Etch a Sketch? Actually, it appeared more like Romney was playing Chutes and Ladders: He just landed on Space 87 and slid all the way back to 24. Suddenly, Romney’s event at an American Legion hall in the Baltimore suburbs was transformed from a gab session about gas prices into an Etch a Sketch fest. Alice Stewart, a Santorum aide, brought a bagful of pocket-size Etch a Sketches and handed them out in the parking lot. “Conservative principles should be written in stone, not on Etch a Sketch,” the Santorum aide declared righteously.
Thirty feet away, Romney was shaking hands. Reporters inquired: Would he address the toy story? “We think gas prices are more important,” spokesman Rick Gorka replied, examining the reporters’ Etch a Sketches.
Santorum, who has taken Romney apart as if playing Operation, posed in his car Wednesday with the rectangular device. His campaign tweeted out the photo with the caption “@RickSantorum studying up on @MittRomney policy positions.” While campaigning in Louisiana, Newt Gingrich, who has turned the trail into a round of Twister, gave an Etch a Sketch to a young girl in the audience and told her, “You could now be a presidential candidate.”
Will Romney ever end his string of debilitating gaffes? As the Magic 8 Ball says: Outlook not so good.
After the New Hampshire primary, Romney appeared to have it made in Candy Land. But Santorum and Gingrich felled his inevitability like dominoes.

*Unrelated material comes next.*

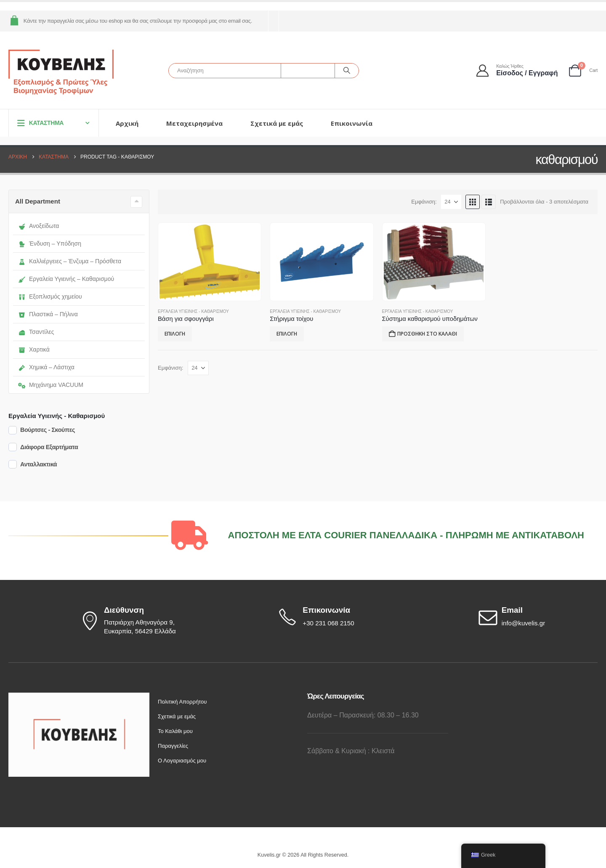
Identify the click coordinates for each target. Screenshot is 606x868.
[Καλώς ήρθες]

There is some enthusiasm for the Republican front-runner. Outside the Romney event near Baltimore, retiree Jim Wilson sat in his GMC truck decorated bumper to bumper with Romney paraphernalia and American flags. “That’s a bunch of horse apples,” he said when asked about Romney’s enthusiasm gap. “Look at this crowd,” he said, between puffs on his pipe.
True enough. Two hundred supporters filled the hall, with at least that many outside. “This is really something,” the candidate exulted to the overflow crowd in the parking lot. But holding that enthusiasm has been, for Romney, quite a Rubik’s Cube. Inside, the candidate talked about health care, education, Iran, the economy — anything but children’s toys.
Although it was not particularly warm in the hall, Romney ended by saying that the temperature had “reached 140 in here” — and retreated while glaring at reporters shouting Etch a Sketch questions. Realizing that he could not shake the queries, Romney returned a few minutes later for a “short Q&A,” known in the jargon as a “press avail.” It lasted 90 seconds.
“The issues I’m running on will be exactly the same,” he declared in response to an Etch a Sketch question. “I’m running as a conservative Republican. I was a conservative Republican governor.” So he was a conservative when he enacted Romneycare?
“Can you guarantee to Republican voters that you won’t take more moderate positions?” CNN’s Jim Acosta asked.
“I answered the question,” Romney replied.
“An avail is more than one question, governor, if you don’t mind my saying so,” Acosta told him.
Romney grinned. “This wasn’t an avail. It was a chance to respond to a question I didn’t get a chance to respond to.”